Clickbait or Fake News Classification using Data Science

Project Overview

The internet term for this type of misleading fake news is “clickbait” — headlines that catch a reader’s attention to make them click on the fake news. This type of fake news is misleading at best and untrue at worst. In this project, I have extracted many interesting patterns from the headline text usining natural language processing and perform exploratory data analysis to provide useful insight about fake or clickbait headlines by creating intuitive features.

Screenshot Predict

In this project, I have extracted interesting patterns from the headline text and perform exploratory data analysis to provide useful insight about fake or clickbait headlines by creating intuitive features. This project includes work detailed below:

  • Researching exploratory data analysis and feature eningering
  • Importing data from tex based features
  • Cleaning data from test base features
  • Created machine Learning modeling using text based features
  • Data visulaiation using text based features

About Data

The dataset used in this project is the Fake News Dataset from Kaggle. The dataset contains two types of articles fake and real News. This dataset was collected from realworld sources; the truthful articles were obtained by crawling articles from Reuters.com (News website). As for the fake news articles, they were collected from different sources. The fake news articles were collected from unreliable websites that were flagged by Politifact (a fact-checking organization in the USA) and Wikipedia. The dataset contains different types of articles on different topics, however, the majority of articles focus on political and World news topics.

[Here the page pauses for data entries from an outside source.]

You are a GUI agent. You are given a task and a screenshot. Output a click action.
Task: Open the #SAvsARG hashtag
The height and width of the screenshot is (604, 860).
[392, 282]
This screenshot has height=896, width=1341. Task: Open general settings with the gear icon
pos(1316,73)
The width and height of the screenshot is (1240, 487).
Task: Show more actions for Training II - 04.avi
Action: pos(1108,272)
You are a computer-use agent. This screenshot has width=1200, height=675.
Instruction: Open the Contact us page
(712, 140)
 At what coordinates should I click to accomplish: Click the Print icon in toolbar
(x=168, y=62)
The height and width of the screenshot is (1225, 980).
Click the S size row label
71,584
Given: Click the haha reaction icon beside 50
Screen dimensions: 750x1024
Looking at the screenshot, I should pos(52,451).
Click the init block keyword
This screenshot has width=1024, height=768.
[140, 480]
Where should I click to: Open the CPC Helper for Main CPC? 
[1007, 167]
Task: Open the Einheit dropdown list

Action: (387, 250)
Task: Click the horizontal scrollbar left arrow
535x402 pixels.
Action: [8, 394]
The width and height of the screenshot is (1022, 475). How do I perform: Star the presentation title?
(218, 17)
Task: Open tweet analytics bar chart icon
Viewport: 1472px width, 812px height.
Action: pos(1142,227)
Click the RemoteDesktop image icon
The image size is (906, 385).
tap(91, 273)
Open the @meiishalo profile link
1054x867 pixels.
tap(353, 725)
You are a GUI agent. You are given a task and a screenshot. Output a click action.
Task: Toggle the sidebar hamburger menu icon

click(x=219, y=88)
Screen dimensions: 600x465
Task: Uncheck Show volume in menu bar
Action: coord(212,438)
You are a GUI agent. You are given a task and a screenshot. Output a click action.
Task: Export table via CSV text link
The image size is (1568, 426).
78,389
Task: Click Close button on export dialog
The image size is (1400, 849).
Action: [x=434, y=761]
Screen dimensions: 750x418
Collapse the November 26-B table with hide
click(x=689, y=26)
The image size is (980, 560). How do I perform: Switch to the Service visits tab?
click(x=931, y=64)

The dataset consists of two CSV files. The first file named True.csv contains more than 12,600 articles from reuter.com. The second file named Fake.csv contains more than 12,600 articles from different fake news outlet resources. Each article contains the following information:

  • article title (News Headline),
  • text,
  • type (REAL or FAKE)
  • the date the article was published on*

Word Cloud of dataset

In wordcloud most frequent occuring words in the corpus to be shown. The size of words in the wordcloud is based on their frequency in the corpus.The more the word appears, the largers the word font will be. As we can see from the wordclouds most frequent words in fake news are Video,Obama, Hillary, Trump and Republican whereas Real news comprise Trump, White House, North Korea, China etc.

Screenshot Predict

Results Achieved

Following results achieved in this project using different modeling approaches.

Model Accuracy Precision Recall F1- Score
Multinomial Naive Baye's TFIDF (Bi-gram) 94.10% 91.95%% 97.17% 94.48%
Passive Aggressive Classifier TFID (Bi-gram) 95.9% 95.53% 96.73% 96.12%
Logistic Regression TFID (Bi-gram) 94.6% 94.63%% 94.95% 94.78%
LSTM with GLOVE embedding 94.69% 95.00%% 95.00% 95.00%
BERT (1 epoch) 98.43% 98.00% 98.00% 98.00%

Installations:

This project requires Python 3.7x and the following Python libraries should be installed to get the project started:

I also reccommend to install Anaconda, a pre-packaged Python distribution that contains all of the necessary libraries and software for this project which also include jupyter notebook to run and execute IPython Notebook.

Run :

In a terminal or command window, navigate to the top-level project directory fake-news-classifier/ (that contains this README) and run one of the following commands:

ipython notebook Fake_news_preprocessing.ipynb

or

ipython notebook fake news Analysis.ipynb

or

ipython notebook fake news headline LSTM.ipynb

or

ipython notebook fake_news_classification_machine_learning_approach.ipynb

or

ipython notebook fake_news_classification_using_BERT.ipynb

This will open the Jupyter Notebook software and project file in your browser.